- Staff
- #41
Yep, the warm-weather folks are often absent in the heating threads, but they've got great ideas in the cooling threads!JiFaire, i definitely noticed that people posting on this thread are ranging from Alaska to the northern states which makes sense for obvious reasons.
Dylly said:As for hooking it up to the headlights, I agree, that could be a major issue, although when I had that brain wave, I was trying to think of something that would work with my command start, and I know for sure my headlights come on so now I need to find a different way of being able to tell the intake heater to start up without me being in the truck to flip a switch on and off.
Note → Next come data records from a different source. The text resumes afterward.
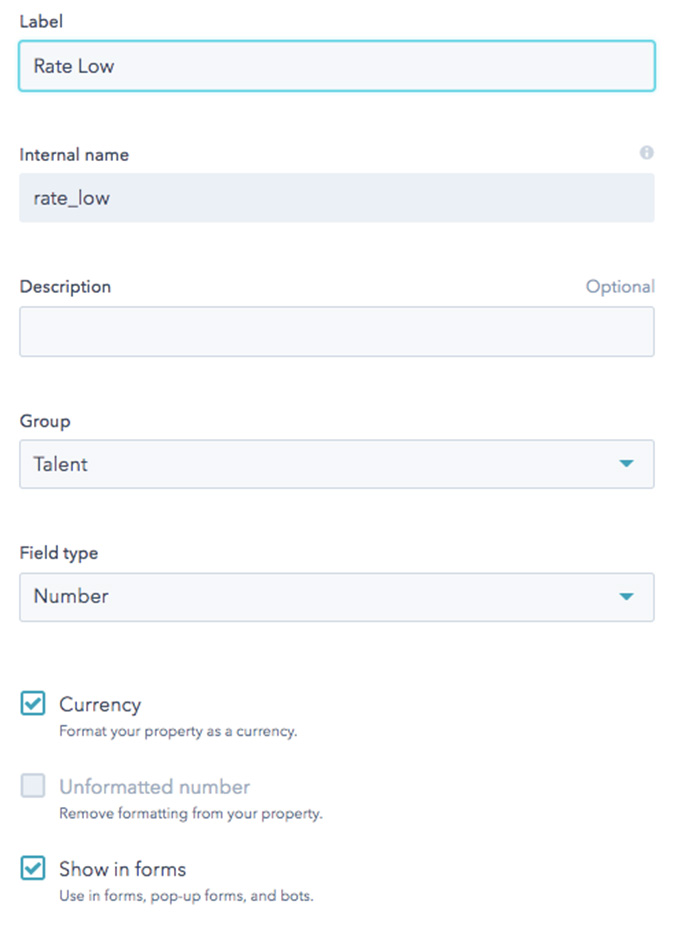Enable the Unformatted number checkbox

(x=32, y=785)
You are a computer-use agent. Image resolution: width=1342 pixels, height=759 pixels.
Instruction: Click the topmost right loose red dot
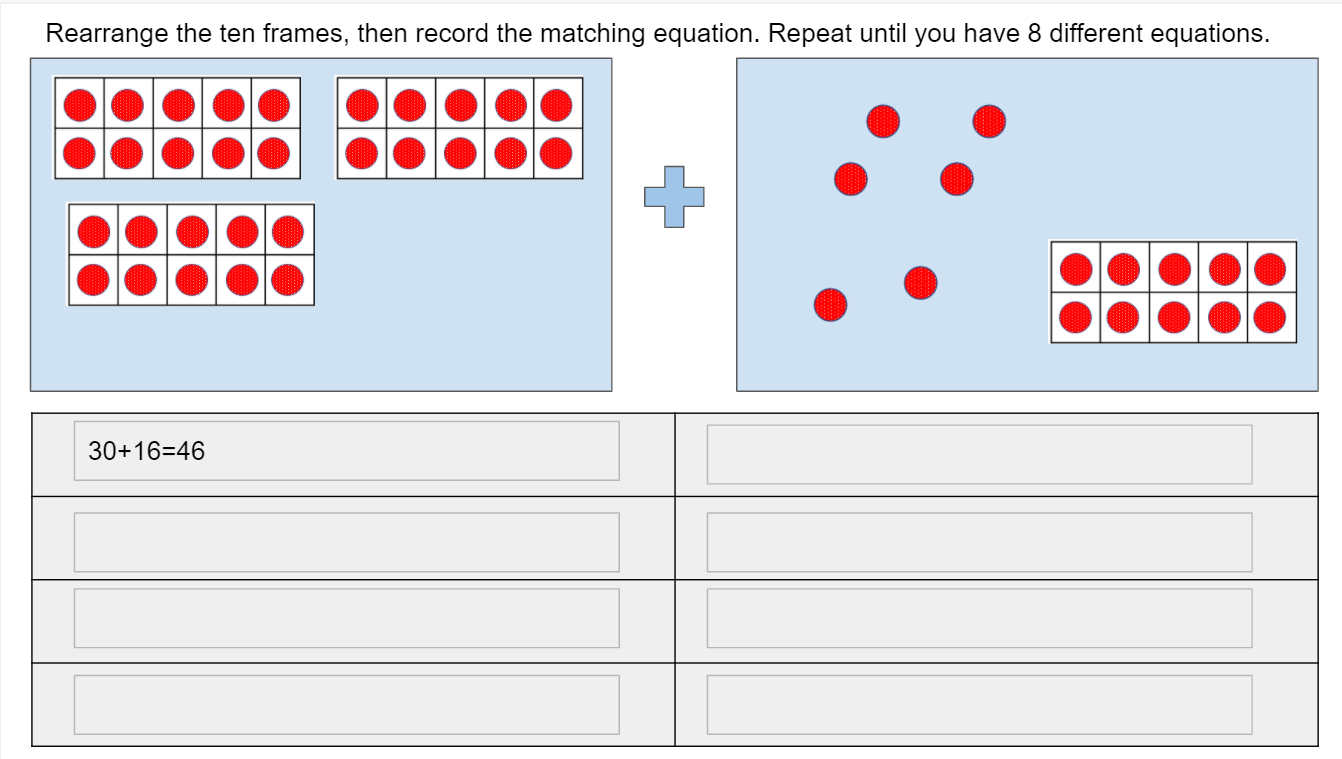tap(988, 122)
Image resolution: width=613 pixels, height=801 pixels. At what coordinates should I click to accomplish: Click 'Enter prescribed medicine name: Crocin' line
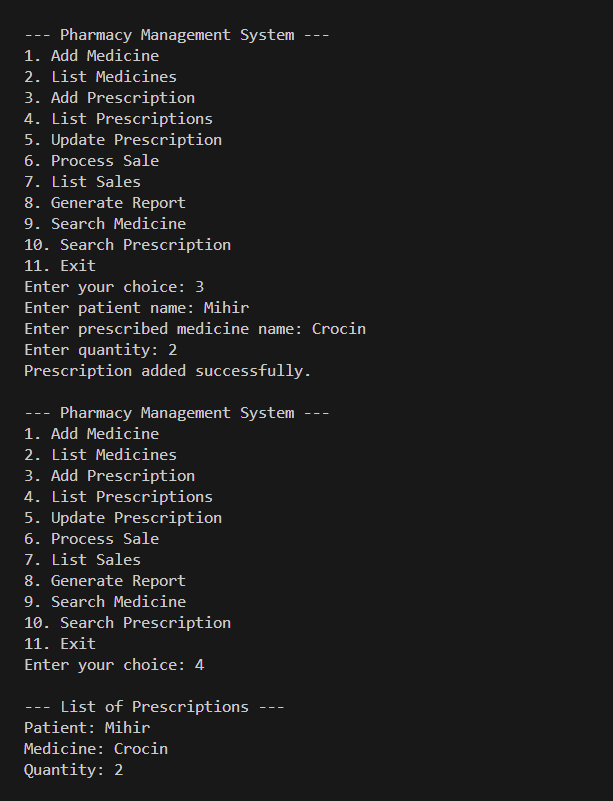pyautogui.click(x=195, y=329)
You might not be far wrong... how about running a line from your headlights to a light-duty relay, then from there to a heavy-duty relay? You could run the ground from the light-duty relay to a dash switch so you could disable/enable the circuit at will; that would let you turn on the switch at night (with no power in the circuit) and when your command-start turned on your headlights, the heater would get energized. If you left the ground switch open, the little relay wouldn't work, and so neither would the big one.
Dylly said:Oh, I had one more comment to make on the intake air heater… I was reading somewhere online how the cummins’ intake heater works, and the way I understood is that if the PCM reads an intake temperature is below -18 degrees C it will run the element while the truck is running unless the intake temperature is above 15 degrees C… I could be misinterpreting the data though…. And that’s where my “run it constantly” idea came from.
Anyway, any thoughts and/or suggestions on the cooling system or intake heater will be much appreciated. Thanks again.
Given the amount of airflow, I wouldn't think this would be very efficient, and would put a big load on your alternator. JMHO.
We'll help with your cooling system in the spring (right now, I'm too cold to talk about anything but heat).
If the Tstats are working properly, if they are 195*, and if you cover up well, your 6.5 will keep you warm. Mine has been fine at -40, but without the winterfront, it is 'way too cool.